**Task prompt**
Take every line from the entries below that includes the word "will" and copy it.

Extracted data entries
==*==

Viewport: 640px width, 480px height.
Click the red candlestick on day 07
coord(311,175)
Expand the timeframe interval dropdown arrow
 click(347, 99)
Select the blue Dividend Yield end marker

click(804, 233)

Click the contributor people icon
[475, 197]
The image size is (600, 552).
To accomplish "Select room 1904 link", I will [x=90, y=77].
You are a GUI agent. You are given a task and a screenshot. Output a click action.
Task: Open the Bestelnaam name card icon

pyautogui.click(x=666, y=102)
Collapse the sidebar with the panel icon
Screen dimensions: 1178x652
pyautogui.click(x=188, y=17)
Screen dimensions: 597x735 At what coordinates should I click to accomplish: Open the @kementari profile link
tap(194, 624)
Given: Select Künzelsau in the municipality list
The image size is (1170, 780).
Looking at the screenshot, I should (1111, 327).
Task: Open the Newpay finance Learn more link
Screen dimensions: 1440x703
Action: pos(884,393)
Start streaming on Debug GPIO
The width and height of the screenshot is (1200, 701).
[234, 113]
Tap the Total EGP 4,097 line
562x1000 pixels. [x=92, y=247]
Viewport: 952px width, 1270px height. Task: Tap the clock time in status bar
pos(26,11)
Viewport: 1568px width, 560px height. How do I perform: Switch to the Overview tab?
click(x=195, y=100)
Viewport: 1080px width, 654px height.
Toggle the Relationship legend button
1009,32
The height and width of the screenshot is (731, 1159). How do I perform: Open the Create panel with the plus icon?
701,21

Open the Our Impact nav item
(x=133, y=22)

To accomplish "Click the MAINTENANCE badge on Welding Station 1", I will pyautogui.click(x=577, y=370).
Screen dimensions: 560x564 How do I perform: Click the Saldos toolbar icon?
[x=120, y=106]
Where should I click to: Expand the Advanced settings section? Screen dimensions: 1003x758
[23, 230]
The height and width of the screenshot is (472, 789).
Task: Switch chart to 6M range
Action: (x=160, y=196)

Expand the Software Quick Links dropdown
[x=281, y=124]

==*==

**Your solution**
To accomplish "Select room 1904 link", I will [x=90, y=77].
To accomplish "Click the MAINTENANCE badge on Welding Station 1", I will pyautogui.click(x=577, y=370).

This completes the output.